Entries taken from a collection:
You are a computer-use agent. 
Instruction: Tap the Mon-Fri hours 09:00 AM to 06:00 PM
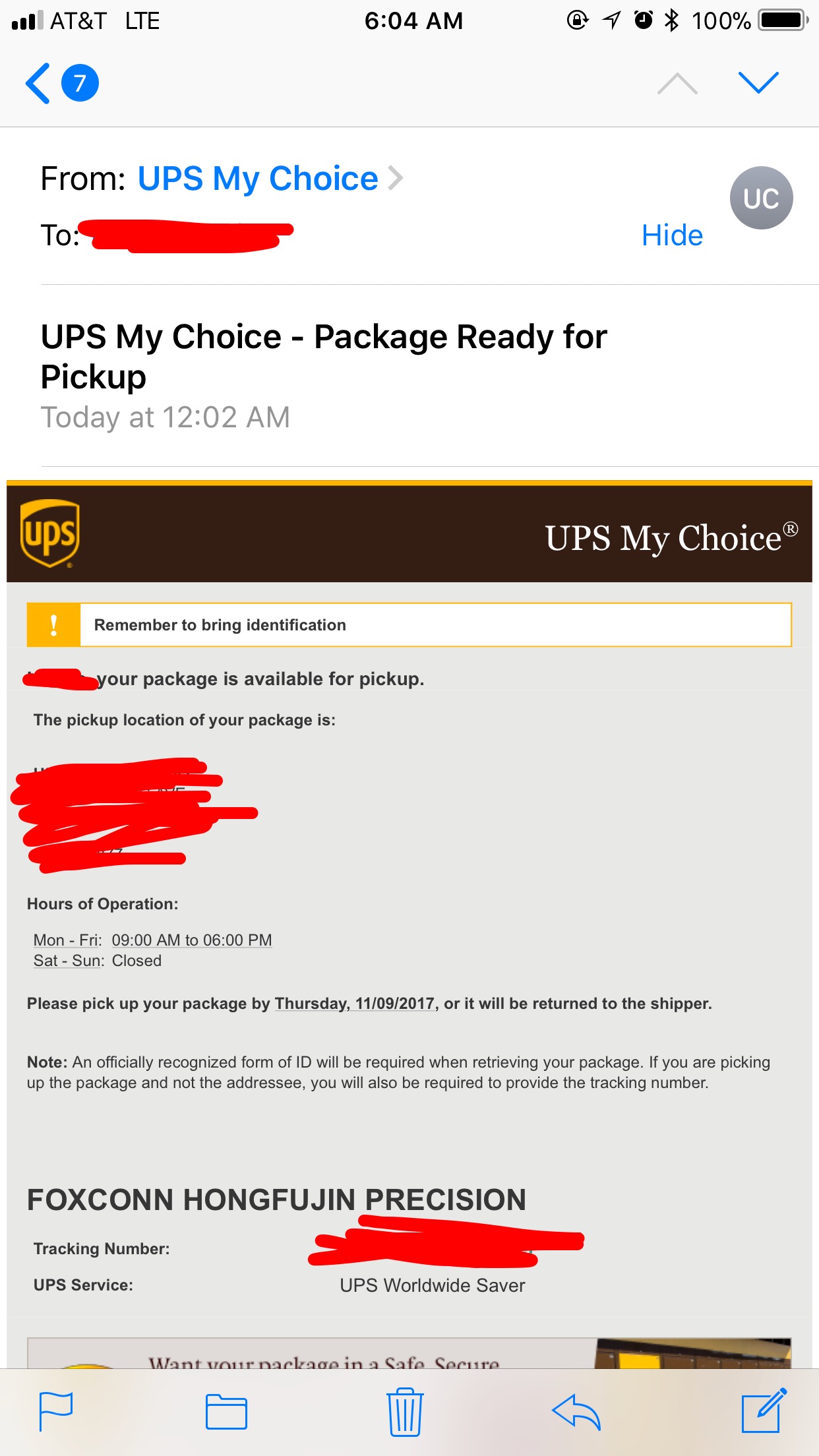pos(191,940)
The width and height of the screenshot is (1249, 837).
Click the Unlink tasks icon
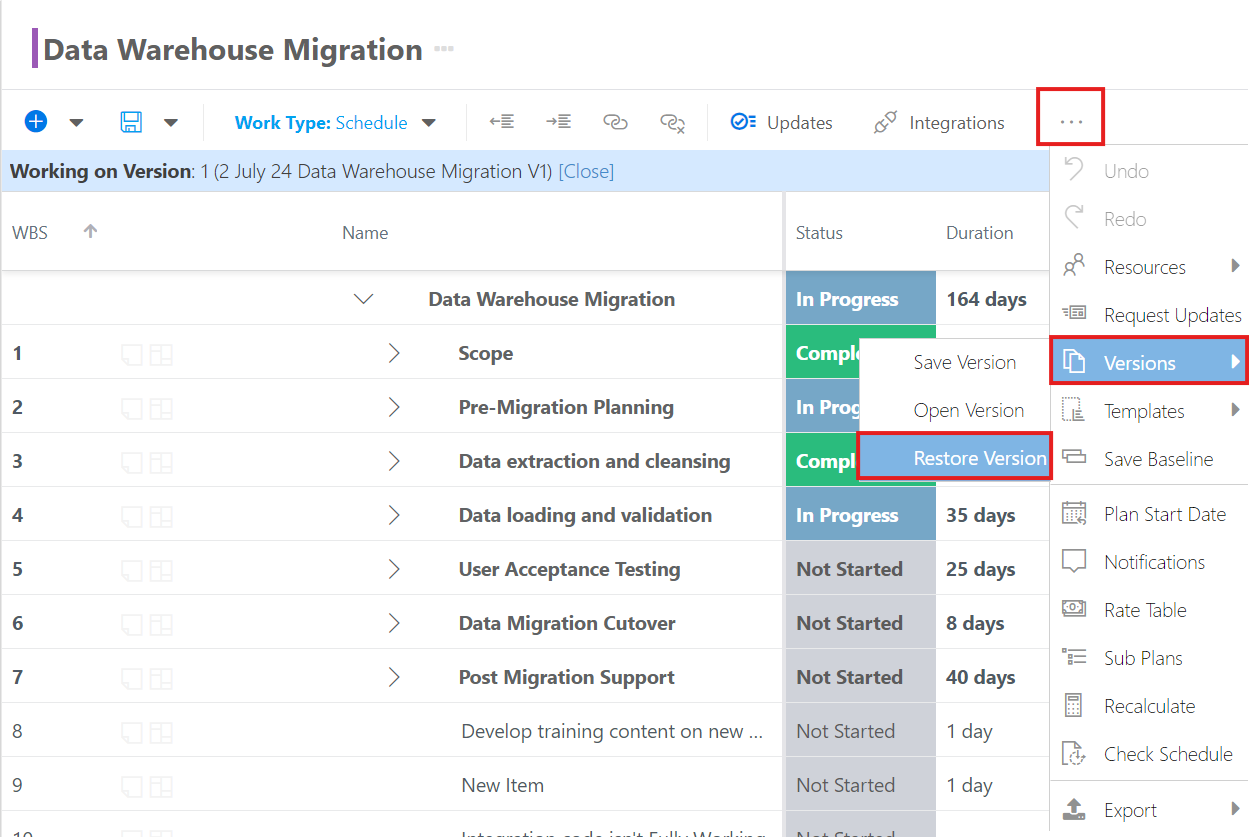click(x=672, y=121)
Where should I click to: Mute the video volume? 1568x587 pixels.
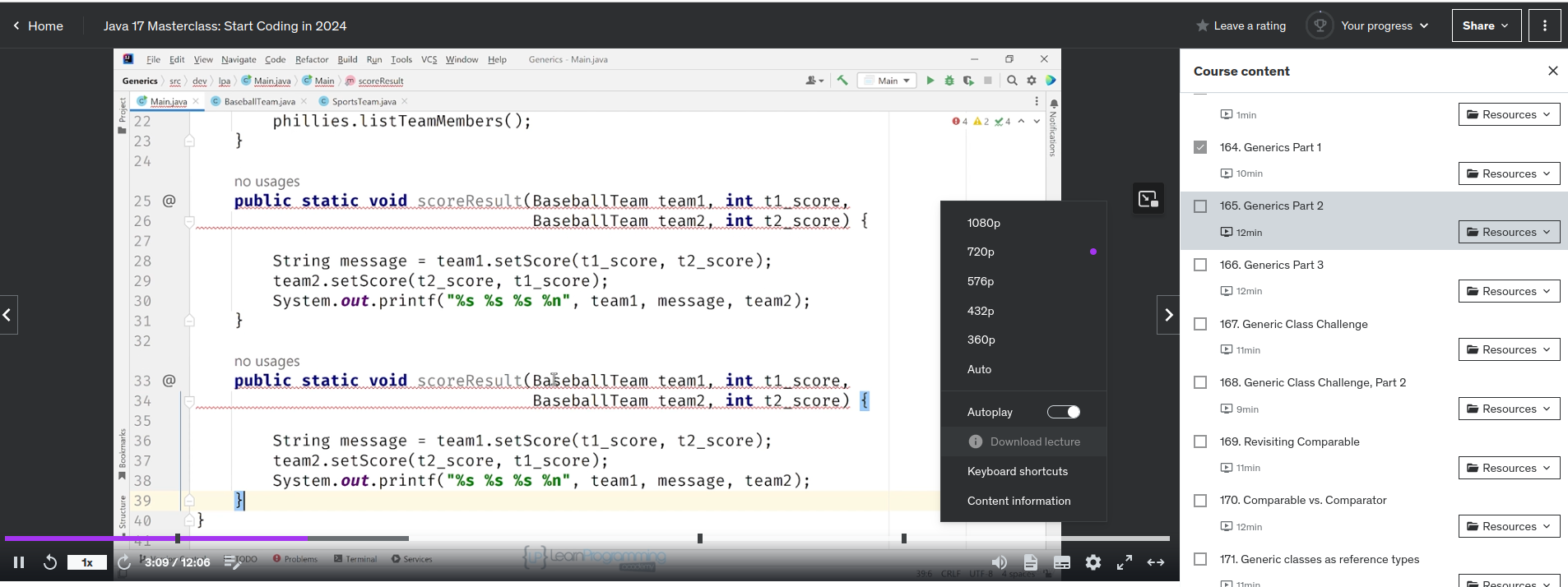(1000, 562)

> [Prompt] If a record contains a picture, leave the picture out; repeat the record itself exactly.

> [Solution to the problem]
You are a computer-use agent. 
Instruction: Tap the Mon-Fri hours 09:00 AM to 06:00 PM
pos(191,940)
The width and height of the screenshot is (1249, 837).
Click the Unlink tasks icon
click(x=672, y=121)
Where should I click to: Mute the video volume? 1568x587 pixels.
(1000, 562)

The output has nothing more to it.